(Extracted records)
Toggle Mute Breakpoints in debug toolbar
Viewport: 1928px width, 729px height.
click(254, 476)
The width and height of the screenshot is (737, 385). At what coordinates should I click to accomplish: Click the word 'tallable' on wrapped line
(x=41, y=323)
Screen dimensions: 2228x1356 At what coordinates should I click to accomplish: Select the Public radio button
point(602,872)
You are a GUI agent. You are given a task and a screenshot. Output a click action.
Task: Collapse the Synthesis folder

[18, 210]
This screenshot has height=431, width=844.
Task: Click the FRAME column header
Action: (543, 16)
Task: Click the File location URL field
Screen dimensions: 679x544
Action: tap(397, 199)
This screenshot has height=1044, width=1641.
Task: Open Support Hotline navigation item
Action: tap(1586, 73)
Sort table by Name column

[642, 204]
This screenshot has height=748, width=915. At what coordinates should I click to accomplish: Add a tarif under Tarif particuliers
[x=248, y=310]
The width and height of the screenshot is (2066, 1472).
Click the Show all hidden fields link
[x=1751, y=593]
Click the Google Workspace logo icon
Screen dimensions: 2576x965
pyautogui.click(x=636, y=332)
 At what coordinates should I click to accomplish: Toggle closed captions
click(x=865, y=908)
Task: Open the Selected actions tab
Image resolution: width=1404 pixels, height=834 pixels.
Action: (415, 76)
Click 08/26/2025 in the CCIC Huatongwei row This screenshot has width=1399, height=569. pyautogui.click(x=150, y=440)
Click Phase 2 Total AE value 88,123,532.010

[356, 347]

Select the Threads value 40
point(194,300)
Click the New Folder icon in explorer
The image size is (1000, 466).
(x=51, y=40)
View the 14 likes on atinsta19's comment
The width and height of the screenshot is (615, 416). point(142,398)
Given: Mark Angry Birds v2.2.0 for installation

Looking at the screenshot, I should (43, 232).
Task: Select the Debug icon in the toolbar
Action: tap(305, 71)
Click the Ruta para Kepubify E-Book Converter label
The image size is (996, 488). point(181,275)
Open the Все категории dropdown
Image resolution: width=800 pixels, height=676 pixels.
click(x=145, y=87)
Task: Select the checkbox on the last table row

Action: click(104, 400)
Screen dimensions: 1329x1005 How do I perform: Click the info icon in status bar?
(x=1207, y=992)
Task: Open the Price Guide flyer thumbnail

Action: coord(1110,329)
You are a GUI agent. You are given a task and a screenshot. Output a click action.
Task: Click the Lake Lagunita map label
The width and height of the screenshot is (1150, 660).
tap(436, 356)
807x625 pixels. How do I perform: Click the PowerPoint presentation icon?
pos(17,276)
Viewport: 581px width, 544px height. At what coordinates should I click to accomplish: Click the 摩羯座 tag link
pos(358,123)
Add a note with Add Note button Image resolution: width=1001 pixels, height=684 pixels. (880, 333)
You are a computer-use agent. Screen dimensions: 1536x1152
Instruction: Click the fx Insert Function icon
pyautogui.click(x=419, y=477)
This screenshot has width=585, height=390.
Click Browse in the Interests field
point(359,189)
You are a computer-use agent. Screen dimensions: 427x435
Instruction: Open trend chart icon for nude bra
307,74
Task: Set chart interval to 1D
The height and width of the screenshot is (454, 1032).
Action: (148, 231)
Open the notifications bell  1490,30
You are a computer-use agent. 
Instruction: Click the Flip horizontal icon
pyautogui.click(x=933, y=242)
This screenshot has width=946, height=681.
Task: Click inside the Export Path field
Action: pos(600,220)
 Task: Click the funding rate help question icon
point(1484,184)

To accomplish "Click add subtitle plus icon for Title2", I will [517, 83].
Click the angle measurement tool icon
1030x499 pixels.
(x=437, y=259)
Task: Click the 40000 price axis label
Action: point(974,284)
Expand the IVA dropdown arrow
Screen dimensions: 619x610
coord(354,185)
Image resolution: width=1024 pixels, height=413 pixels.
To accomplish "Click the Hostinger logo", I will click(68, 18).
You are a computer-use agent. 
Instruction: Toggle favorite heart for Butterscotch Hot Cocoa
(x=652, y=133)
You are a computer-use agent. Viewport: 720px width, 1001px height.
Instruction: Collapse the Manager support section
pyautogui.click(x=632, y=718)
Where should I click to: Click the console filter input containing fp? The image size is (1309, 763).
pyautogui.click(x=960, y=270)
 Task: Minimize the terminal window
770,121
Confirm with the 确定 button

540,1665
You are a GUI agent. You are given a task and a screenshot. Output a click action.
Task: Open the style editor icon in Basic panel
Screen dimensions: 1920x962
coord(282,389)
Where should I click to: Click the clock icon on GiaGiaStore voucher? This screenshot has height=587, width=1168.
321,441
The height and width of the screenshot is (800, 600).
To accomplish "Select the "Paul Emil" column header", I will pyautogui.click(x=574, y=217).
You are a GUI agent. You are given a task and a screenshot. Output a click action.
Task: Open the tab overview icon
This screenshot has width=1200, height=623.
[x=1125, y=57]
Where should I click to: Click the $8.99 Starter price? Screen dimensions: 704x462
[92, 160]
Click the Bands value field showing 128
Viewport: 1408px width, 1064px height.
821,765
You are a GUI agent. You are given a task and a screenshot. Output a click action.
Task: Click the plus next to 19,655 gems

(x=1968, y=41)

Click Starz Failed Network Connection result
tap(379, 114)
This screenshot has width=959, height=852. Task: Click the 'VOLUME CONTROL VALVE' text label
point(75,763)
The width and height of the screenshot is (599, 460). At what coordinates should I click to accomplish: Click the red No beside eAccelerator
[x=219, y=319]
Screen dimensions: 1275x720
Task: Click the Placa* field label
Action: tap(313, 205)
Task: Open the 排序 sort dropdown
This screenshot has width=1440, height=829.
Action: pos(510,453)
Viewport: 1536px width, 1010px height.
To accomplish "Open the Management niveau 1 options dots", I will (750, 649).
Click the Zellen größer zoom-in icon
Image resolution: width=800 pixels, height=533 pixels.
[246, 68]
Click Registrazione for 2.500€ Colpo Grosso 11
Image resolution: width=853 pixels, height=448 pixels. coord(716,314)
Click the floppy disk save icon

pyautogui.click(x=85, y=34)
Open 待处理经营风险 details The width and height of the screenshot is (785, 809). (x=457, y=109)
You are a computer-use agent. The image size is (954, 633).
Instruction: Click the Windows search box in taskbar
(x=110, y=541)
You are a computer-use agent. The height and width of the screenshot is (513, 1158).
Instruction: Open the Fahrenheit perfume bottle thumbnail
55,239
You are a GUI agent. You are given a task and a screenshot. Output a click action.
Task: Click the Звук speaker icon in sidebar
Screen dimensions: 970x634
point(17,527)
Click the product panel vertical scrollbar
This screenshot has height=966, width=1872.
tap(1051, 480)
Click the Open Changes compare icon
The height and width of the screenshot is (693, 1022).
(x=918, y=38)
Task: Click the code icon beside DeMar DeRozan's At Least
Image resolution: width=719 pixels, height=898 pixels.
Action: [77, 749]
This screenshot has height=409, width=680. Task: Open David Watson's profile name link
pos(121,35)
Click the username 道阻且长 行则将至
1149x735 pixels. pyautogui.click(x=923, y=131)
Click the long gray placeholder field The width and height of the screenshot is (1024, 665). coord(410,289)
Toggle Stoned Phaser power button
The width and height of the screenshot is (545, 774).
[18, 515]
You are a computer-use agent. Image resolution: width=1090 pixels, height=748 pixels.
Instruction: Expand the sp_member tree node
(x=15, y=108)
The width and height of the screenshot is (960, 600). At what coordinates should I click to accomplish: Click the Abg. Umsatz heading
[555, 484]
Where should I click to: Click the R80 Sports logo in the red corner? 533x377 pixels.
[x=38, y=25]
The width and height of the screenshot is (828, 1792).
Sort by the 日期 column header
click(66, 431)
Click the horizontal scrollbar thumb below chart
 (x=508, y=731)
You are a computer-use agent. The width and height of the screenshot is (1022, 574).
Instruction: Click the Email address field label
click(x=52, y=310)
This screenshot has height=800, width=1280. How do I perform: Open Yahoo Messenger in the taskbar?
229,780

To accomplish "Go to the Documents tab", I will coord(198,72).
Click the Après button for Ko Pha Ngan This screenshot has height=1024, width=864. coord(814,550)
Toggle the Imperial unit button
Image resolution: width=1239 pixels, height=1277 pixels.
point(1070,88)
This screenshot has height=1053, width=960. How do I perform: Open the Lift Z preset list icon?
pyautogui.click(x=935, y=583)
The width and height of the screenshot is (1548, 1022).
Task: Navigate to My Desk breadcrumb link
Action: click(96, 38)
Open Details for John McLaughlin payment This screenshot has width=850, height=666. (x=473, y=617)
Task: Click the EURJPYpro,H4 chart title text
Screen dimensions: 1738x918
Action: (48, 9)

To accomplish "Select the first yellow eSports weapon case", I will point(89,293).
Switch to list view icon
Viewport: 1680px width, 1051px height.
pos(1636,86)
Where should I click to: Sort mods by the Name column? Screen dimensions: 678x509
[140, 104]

• _Work to be completed_
What is needed is the number of lines in the data that contain "computer", given with nothing else.

• _Response_
9